Nie wiedziałeś ile spałeś. Gdy się obudziłeś, słońce wciąż było na niebie, zasypując pustynię przerażająco gorącymi promieniami. Nie mogłeś wyjść ze swojego ukrycia, pomimo męczącego cię pragnienia i wymagających opatrzenia ran. Przeczekałeś długie godziny nim słońce zbliżyło się do horyzontu, pozwalając ci na ruszenie w dalszą drogę. Dalej było oślepiająco jasno, pomimo tego, że panować powinien zachód słońca.
Zdecydowałeś się wrócić do oazy, od którego nie oddaliłeś zbytnio. Była tam woda i hodujący zioła pustelnik. Marsz był bardzo męczący, piasek parzył, zaklęcie wciąż nie ustępowało. Gdy oaza była już na horyzoncie, stało się coś niezwykłego - z ziemi wypełzły węże, setki gadów, które okrążyły cię, stając dęba i szczerząc kolce jadowe. Jedno ugryzienia któregokolwiek z nich byłoby dla ciebie końcem.
- Mogę ci pomóc - odezwał się głos w twojej głowie, choć miałeś wrażenie, że powiedział to największy z węży, stojący na wprost przed tobą.
- Uratuję cię w zamian za twoją duszę - głos odezwał się znowu.

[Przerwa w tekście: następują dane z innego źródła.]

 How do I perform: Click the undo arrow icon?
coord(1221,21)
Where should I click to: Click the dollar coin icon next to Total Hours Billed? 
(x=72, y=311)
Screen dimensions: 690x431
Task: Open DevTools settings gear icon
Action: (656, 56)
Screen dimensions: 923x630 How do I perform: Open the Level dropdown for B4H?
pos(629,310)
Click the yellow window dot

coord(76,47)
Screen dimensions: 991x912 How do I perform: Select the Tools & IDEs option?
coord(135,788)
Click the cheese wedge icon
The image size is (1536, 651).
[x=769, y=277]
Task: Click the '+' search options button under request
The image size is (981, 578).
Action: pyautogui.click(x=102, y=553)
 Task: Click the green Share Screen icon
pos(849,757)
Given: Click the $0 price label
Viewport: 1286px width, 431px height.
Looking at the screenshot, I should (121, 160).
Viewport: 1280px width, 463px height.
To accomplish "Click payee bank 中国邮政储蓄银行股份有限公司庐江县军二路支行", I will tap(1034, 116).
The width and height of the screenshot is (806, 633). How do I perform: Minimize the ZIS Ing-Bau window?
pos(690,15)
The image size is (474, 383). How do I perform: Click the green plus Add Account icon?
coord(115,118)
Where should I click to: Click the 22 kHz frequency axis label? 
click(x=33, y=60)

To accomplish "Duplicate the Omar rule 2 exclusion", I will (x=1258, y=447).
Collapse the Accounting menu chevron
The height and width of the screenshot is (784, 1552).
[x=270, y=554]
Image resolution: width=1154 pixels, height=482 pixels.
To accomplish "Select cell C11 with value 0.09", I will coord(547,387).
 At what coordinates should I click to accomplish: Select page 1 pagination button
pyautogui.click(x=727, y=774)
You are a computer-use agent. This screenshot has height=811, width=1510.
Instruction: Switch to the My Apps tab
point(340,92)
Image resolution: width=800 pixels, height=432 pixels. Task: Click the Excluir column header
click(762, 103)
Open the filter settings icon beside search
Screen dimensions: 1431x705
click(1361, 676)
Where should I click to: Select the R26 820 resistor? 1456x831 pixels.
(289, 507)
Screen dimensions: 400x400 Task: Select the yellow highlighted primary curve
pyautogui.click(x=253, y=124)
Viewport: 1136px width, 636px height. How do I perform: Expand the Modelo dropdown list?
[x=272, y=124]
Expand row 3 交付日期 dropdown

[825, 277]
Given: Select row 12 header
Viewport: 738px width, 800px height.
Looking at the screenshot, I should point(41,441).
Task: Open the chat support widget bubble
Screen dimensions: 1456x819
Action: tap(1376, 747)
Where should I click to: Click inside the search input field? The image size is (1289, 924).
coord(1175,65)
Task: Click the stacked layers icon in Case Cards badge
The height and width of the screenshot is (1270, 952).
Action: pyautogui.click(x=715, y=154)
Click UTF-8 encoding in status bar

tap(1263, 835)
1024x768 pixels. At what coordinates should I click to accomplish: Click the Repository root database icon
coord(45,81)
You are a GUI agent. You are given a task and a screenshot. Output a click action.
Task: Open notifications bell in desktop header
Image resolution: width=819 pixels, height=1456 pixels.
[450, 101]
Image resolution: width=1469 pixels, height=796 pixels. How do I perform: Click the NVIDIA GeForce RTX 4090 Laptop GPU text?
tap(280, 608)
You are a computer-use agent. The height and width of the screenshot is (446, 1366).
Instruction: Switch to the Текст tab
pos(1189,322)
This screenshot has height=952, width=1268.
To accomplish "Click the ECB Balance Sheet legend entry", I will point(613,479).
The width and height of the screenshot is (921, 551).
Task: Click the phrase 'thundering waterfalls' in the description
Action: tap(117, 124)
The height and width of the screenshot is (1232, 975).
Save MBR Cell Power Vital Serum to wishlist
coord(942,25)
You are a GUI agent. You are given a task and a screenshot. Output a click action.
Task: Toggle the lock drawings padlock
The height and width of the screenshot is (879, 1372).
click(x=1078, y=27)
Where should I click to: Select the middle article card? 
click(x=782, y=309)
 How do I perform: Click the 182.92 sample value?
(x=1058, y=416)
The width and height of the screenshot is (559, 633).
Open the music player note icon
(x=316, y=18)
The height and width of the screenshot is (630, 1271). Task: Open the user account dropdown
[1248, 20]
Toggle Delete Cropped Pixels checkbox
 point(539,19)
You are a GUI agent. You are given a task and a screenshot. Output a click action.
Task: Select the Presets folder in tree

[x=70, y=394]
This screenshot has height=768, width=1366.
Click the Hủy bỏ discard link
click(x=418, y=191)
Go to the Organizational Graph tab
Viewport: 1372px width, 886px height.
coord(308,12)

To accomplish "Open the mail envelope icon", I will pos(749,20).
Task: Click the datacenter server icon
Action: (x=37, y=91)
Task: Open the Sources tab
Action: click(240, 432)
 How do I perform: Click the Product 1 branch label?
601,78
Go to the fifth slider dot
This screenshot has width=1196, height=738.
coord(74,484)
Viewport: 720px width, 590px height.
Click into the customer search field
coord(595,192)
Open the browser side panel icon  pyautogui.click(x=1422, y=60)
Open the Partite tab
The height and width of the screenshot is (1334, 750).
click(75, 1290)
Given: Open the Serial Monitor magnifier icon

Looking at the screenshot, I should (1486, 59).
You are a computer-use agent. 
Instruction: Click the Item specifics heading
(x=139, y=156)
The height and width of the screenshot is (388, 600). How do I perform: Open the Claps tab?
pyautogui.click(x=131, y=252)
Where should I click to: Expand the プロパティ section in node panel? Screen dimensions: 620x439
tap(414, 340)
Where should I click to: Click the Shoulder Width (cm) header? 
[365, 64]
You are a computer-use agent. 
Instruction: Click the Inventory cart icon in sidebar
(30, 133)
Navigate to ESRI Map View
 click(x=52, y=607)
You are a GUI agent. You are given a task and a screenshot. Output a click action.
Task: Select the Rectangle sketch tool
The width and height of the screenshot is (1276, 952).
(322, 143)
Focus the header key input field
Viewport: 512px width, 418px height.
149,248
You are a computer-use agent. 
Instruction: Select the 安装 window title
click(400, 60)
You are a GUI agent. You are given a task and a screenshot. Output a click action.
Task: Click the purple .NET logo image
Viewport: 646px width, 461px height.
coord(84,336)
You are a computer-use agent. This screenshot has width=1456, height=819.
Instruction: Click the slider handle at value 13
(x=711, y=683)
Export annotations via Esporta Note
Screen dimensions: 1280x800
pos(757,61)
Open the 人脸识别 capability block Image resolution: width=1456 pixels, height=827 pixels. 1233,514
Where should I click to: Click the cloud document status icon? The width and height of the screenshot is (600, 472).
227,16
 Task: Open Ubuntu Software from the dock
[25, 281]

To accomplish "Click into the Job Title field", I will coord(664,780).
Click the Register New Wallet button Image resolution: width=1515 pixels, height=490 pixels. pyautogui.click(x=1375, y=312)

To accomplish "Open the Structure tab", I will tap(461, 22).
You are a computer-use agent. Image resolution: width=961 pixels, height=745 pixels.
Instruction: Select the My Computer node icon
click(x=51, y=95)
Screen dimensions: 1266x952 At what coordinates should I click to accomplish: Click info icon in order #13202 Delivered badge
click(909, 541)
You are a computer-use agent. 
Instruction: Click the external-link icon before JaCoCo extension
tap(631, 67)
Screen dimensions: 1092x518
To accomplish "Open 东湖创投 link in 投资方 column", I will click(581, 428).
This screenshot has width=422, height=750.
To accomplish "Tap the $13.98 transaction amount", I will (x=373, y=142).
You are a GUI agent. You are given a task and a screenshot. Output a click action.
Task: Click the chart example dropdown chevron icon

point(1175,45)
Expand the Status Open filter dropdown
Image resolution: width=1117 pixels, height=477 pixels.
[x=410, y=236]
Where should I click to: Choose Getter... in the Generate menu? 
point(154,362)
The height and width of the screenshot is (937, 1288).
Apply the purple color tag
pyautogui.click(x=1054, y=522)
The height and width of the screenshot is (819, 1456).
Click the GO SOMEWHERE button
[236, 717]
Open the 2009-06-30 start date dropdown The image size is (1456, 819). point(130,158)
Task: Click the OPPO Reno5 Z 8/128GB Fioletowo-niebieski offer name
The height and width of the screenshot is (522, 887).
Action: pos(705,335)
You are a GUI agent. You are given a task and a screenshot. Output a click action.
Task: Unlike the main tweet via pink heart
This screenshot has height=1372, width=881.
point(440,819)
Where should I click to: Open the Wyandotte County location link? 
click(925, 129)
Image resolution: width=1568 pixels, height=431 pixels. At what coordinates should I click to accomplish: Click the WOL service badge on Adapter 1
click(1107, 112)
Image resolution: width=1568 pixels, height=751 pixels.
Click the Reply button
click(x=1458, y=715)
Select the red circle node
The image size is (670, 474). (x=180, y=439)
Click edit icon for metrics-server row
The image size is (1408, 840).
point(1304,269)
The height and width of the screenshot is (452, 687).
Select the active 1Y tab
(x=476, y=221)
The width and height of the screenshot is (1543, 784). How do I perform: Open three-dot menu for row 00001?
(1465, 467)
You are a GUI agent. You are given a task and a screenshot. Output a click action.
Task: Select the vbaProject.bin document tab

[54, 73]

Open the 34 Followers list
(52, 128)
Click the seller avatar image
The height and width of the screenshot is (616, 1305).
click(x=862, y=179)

Gad syczał, bujając się lekko na boki.
Zastanowiłeś się chwilę, ale tak na prawdę to nie miałeś nic do stracenia. Zgodziłeś się. Wąż podpełzł bliżej, otworzył szeroko paszczę, wygiął się i ugryzł cię w ramię. Poczułeś jak ramię ci drętwieje od jadu - ugryzienia kolejnych węży prawie już nie bolały. Po chwili padłeś nieprzytomny na gorący piasek.
Zyskałeś jeden punkt wytrzymałości (2->3)===========================
Gdy wstałeś, niebo właśnie znikało za horyzontem. Początkowo wydawało ci się, że nastała już noc, a to przez to, że ciążące na tobie zaklęcie spowalniające w końcu przestało działać. Nie było śladu po wężach, ani po ich ugryzieniach. Co więcej, zniknęły poparzenia słoneczne, jakie męczyły cię jeszcze godzinę temu. Czułeś się bardzo dobrze.
Truchtem pobiegłeś do oazy i zanurzyłeś się w słonawym jeziorku, pijąc łapczywie. Na horyzoncie widziałeś szałas maga, wciąż zrujnowany. Nie chciało ci się iść go napadać, teraz, kiedy wszystko znowu zaczęło iść po twojej myśli.
Spotkałeś maga, lecz zostałeś przez niego zignorowany.